I will admit, my biggest travel fear is looking like a tourist. I am not the kind of person to enjoy drawing attention to myself and I am very, very easily embarrassed. Unfortunately for me, this posed a major dilemma, as my program in Italy pops around from location to location––there is no time to settle down and “live like a local.” I would not be with a host family, and I would definitely be visiting all the picturesque, quintessential Italian photo-ops. And, the most obvious indicator of my touristy-ness––I don’t speak Italian. So, this all meant that I needed to face the inevitable––I was going to be a tourist, and once I faced that issue, I realized it is not as embarrassing as I made it out to be.

Now, I’m not saying one should not try to speak the language of the country they’re in, or not be mindful of their mannerisms, but I am saying one should not be ashamed to do the “touristy” things––gondola rides, touring the Colosseum, posing with the leaning tower of Pisa.
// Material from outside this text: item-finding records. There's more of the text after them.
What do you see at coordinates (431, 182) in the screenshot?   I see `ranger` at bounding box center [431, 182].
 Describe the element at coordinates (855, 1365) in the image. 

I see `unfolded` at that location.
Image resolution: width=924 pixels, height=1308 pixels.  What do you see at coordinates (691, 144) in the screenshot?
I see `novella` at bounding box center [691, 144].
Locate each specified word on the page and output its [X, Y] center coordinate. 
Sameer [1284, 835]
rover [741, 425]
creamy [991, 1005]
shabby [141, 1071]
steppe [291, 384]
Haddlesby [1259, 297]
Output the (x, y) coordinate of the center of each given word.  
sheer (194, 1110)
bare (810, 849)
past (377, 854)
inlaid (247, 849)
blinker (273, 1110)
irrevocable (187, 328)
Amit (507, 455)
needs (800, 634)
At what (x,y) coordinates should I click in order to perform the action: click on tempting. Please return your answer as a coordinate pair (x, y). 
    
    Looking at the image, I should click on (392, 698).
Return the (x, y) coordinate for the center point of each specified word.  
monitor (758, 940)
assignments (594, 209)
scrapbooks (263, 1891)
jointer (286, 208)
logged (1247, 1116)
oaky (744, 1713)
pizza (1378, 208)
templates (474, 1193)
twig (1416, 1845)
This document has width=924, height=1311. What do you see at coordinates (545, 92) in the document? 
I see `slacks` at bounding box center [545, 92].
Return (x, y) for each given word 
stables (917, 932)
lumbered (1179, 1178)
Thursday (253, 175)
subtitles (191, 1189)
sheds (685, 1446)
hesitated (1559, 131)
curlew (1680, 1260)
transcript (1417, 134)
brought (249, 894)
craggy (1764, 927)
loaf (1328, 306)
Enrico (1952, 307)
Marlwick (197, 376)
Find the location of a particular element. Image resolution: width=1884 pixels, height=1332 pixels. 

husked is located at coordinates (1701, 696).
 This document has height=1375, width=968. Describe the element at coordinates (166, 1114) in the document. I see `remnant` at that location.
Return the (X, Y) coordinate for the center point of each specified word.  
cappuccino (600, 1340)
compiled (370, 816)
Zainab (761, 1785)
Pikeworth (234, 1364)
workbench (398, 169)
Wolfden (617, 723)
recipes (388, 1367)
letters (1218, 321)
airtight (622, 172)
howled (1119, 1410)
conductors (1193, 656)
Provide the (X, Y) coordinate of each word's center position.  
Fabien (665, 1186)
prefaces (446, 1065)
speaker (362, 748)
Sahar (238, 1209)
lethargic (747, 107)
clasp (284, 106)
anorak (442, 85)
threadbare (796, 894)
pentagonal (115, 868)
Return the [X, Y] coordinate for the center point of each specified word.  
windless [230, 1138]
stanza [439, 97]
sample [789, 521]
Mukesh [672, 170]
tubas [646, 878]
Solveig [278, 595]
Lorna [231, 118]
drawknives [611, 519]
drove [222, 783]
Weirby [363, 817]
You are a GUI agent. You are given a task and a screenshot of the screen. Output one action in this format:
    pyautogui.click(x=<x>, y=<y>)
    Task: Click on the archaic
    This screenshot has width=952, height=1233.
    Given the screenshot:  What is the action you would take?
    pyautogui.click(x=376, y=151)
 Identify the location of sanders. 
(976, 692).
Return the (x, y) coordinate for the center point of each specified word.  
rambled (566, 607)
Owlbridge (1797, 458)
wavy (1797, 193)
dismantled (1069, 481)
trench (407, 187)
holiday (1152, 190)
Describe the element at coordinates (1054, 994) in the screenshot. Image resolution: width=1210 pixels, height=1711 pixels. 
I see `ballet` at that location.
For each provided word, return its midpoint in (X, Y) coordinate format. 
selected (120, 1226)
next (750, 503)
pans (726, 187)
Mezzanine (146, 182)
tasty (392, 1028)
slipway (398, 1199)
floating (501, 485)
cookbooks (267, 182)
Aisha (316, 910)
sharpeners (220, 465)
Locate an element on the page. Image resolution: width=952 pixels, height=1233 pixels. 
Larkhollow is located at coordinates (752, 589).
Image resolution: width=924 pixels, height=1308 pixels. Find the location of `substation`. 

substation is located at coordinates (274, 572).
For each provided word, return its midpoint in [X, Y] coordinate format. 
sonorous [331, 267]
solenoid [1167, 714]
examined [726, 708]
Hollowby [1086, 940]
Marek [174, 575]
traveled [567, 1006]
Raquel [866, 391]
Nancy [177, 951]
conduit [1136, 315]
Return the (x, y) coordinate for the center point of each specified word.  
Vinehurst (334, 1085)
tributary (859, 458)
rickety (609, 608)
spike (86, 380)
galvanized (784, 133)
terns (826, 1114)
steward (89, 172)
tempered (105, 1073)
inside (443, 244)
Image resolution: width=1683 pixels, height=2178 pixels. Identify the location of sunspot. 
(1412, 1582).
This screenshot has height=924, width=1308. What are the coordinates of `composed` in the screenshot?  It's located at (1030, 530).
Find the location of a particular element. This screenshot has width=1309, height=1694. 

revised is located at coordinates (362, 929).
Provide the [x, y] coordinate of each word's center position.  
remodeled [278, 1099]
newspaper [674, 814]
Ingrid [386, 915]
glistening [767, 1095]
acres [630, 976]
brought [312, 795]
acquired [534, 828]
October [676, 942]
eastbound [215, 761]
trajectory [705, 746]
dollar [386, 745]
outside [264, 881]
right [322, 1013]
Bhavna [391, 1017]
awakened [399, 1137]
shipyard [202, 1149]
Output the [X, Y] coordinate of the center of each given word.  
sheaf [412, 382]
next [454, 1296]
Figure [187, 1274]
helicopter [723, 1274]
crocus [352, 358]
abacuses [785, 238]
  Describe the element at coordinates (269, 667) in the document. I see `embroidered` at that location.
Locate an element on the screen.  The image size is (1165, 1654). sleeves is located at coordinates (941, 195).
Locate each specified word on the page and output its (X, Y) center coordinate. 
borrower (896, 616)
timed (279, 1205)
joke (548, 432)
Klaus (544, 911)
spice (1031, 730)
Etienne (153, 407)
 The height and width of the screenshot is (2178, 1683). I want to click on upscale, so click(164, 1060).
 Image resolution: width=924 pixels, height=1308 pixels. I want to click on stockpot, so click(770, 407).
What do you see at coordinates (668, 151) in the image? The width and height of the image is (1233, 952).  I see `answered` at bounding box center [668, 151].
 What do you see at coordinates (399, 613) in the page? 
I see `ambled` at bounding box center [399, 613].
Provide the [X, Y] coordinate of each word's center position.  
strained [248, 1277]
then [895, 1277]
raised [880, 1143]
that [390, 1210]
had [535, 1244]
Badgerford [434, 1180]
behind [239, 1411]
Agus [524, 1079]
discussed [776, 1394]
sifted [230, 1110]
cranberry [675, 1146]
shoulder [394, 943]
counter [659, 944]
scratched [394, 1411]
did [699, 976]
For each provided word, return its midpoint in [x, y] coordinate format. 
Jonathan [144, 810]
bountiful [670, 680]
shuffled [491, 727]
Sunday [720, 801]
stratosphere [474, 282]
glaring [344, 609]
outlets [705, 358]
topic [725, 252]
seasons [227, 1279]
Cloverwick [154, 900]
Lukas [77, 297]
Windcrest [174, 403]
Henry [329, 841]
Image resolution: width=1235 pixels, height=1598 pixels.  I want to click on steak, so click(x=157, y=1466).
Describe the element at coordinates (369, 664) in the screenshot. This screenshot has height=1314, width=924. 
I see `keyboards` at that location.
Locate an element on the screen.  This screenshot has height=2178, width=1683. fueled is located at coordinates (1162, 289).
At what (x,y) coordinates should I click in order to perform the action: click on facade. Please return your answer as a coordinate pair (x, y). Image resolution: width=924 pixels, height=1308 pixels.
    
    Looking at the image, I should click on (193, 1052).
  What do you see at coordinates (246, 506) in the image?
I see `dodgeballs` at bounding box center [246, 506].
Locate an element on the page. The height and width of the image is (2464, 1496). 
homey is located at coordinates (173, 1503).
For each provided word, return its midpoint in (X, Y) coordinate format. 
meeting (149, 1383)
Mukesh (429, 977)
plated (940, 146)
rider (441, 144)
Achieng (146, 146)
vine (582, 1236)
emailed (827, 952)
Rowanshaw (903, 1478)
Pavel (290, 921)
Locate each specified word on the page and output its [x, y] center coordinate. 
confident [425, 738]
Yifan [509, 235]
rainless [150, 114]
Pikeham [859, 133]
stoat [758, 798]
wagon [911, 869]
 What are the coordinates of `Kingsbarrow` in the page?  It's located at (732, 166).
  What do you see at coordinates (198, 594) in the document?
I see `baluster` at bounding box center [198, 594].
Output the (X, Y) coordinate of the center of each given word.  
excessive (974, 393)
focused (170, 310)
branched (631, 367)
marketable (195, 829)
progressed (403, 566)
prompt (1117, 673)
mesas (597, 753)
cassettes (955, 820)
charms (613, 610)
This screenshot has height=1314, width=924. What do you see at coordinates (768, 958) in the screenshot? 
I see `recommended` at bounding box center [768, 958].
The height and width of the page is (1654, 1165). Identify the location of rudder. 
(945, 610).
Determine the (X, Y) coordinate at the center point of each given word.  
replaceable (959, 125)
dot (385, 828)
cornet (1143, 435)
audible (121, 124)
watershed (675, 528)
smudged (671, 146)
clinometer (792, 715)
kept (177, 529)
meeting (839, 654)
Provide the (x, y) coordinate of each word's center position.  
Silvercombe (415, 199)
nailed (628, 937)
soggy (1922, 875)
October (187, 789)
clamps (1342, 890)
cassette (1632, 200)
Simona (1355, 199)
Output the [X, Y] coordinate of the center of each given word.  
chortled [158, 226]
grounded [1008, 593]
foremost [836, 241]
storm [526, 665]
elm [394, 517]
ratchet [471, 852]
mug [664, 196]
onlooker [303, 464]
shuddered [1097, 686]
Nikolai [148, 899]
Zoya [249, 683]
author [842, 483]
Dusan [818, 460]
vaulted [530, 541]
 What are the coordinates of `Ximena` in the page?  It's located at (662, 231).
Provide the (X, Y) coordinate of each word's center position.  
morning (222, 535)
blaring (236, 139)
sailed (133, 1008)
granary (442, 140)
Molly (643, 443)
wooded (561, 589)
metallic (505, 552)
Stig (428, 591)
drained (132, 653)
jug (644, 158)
Do not let your fear of looking like a tourist stop you from doing things you have always wanted to do, it’s a once in a lifetime opportunity. That being said, you can (and should) balance that with “living like a local” so you can really get a feel for the country. Turn your phone off and explore! Go to the grocery store and attempt to cook a meal! Try local cuisine! It is possible to live and explore both as a tourist and a local, and the best trips involve both.

On an unrelated note, a general piece of advice for those doing longer study abroad programs (and to myself)––it is okay to relax and not do anything, even if you feel like you should be doing something because, Hey! You’re in Italy! Don’t feel guilty about taking time for yourself!